TEXT EXCERPT:

★ ★ ★ ★ ★

1: The Rebellion of Mankind
2: The Mercy of God in Providing a Remedy for the Rebellion of Mankind

Transcription

Disclaimer: this is an automatically generated machine transcription - there may be small errors or mistranscriptions. Please refer to the original audio if you are in any doubt.

[0:00] Well, the text before us this morning is a passage that operates within a context, and there's a couple principal themes in that context, and I want you to have these in your mind throughout the rest of the sermon.

[0:16] The first theme that's important is just the rebellion of mankind. Man, in his sin nature, has a native aptitude, a native desire to rebel against God and against his truth.

[0:36] And the second theme that is in this text is the mercy of God in providing a remedy for the rebellion of mankind. I personally have been helped in how I think about human rebellion through the writing of the late Cornelius Van Til.

[0:54] Some of you will know that name. A famous Dutch theologian labored at Princeton Seminary in the United States and then later at Westminster Seminary alongside men like Gresham Machen.

[1:05] And Van Til was known for a number of things, but one of the things that he was known for was his assertion that there is no such thing as neutral ground between the believer and the unbeliever.

[1:18] Van Til said, and I agree with him, that all of humanity without exception falls into one of two camps. Either, on the one hand, by the grace of God, you love God's truth and you endeavor to submit to it or in the absence of God's grace, you hate God and you hate his truth and you actively rebel against us.

[1:48] There's, Van Til said, there's no middle ground. You can't straddle those two positions. You're either in one or you're in the other. Van Til uses a wonderful illustration to present before our minds this idea of the rebellion of mankind against our God.

[2:08] And it's something that he witnessed with his own eyes. He was riding on a train one day and in the cab right across from him where he was seated, he saw a father with a little girl in his lap.

[2:20] The girl was his daughter. And for a reason unknown to Van Til, he watched this little girl sitting in her daddy's lap, reach up and vigorously slap her daddy right in the face.

[2:34] And the daddy dealt with it graciously, but directly. And Van Til thought to himself, what a perfect image of mankind's rebellion.

[2:45] We reach up every day. We slap our heavenly father in the face, not realizing or at a minimum forgetting that we owe our very existence to God.

[3:00] And it's only because we're supported by his lap that we can reach up and even be in a position to slap him in the face. This passage is about the rebellion of mankind.

[3:15] Now, the rebellion is spelled out in Numbers chapter 12 and 14 and 16. If time would have permitted, I would have liked to have read all of that, but we don't have time for that today.

[3:27] But it's about the rebellion of mankind and God's merciful remedy for our rebellion. So two thoughts to frame the sermon. The first is this.

[3:38] Human rebellion is a sin that is death deserving. When we rebel against God and his truth, it's a sin that deserves death and judgment.

[3:51] Number 17, of course, comes right on the heels of Numbers 16. If you're familiar with the book of Numbers, you'll know that in Numbers 16, we have an account of the rebellion of the sons of Korah.

[4:02] Now, the sons of Korah were not the only ones who rebelled. Back in Numbers 12, it was Miriam and Aaron who rebelled against Moses. In chapter 14, it was the Israelites as a whole who rebelled.

★ ★ ★ ★ ★

TASK REQUIREMENTS:
1. Write out the passage of the sermon transcript on mankind's rebellion word for word, starting at "[2:20] The girl" and ending at "of mankind's rebellion.".
2. Continue the sermon transcript on mankind's rebellion from the point where it stops.

GIVEN INFORMATION:
★ ★ ★ ★ ★

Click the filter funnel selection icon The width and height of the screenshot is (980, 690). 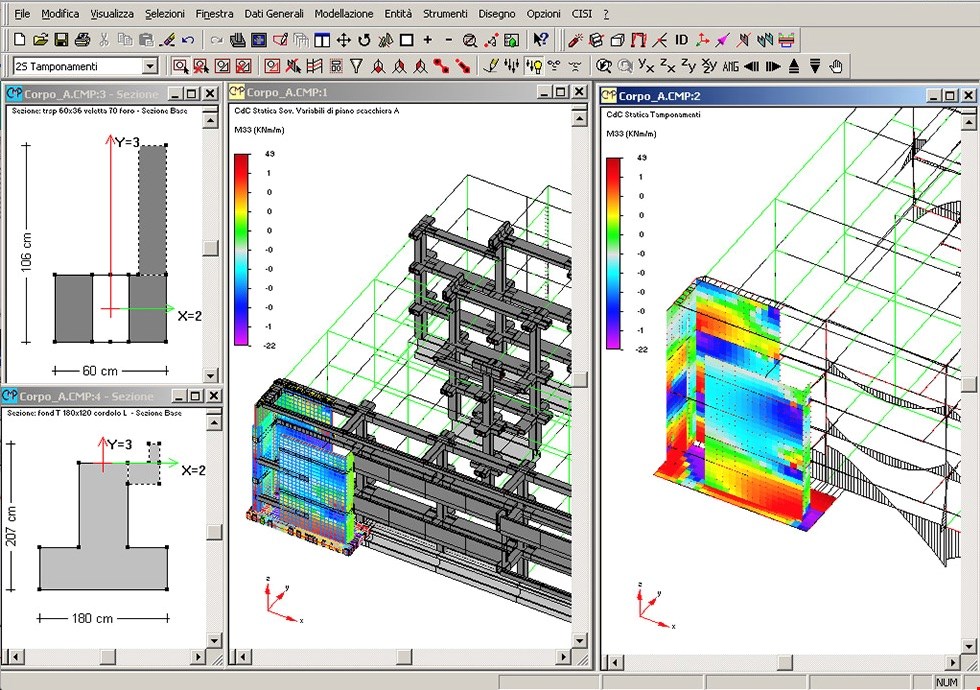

★ ★ ★ ★ ★

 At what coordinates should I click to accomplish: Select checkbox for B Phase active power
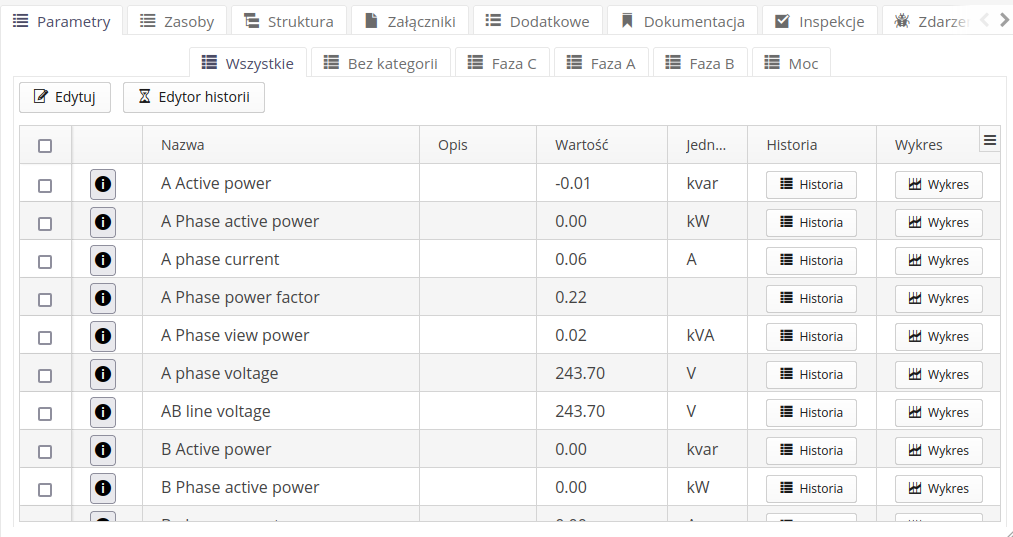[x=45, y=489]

★ ★ ★ ★ ★

ANSWERS:
1.
[2:20] The girl was his daughter. And for a reason unknown to Van Til, he watched this little girl sitting in her daddy's lap, reach up and vigorously slap her daddy right in the face.

[2:34] And the daddy dealt with it graciously, but directly. And Van Til thought to himself, what a perfect image of mankind's rebellion.

2.
[4:15] But in chapter 16, the spotlight is placed on Korah and his sons, Dathan and Abiram and their households. Despite the fact that God had placed his stamp of approval on Moses and Aaron, despite the fact that they were God's appointed emissaries, God's mouthpiece to the people, the people consistently rebelled against Moses and Aaron.

[4:46] And they did a number of things stretching across those chapters that I mentioned previously. Number one, they had accused Moses and Aaron of exalting themselves above the congregation. They said, you've made yourself a prince over us.

[5:00] In other words, Moses and Aaron, you're putting on heirs. We're all deserving of being priests. What gives you the right to be the leaders, the sole leaders of God's people?

[5:13] They had accused them also of negligent homicide. They said to Moses and Aaron, you brought us out here in the wilderness to kill us.

[5:25] Now, that was patently false. But they accused Moses and Aaron of doing that. Third, they accused them of lying. They reminded them often, you said you were going to bring us to the promised land where there was milk and honey.

[5:38] Instead, you've brought us in the wilderness to die. And all of those, I would say, are subtle and timeless reminders that it is our native instinct to rebel against God and against his truth and against the authorities that he has put in place.

[5:56] Do we not see that? I'm sure you see that in your culture here in Scotland. We certainly see it in America that man, society has a natural desire to rebel against the authority of the state which God in his sovereign power has put into place.

[6:09] We see it in children who resist and rebel against the God-given authority of their parents. It's just part of who we are in our sin nature.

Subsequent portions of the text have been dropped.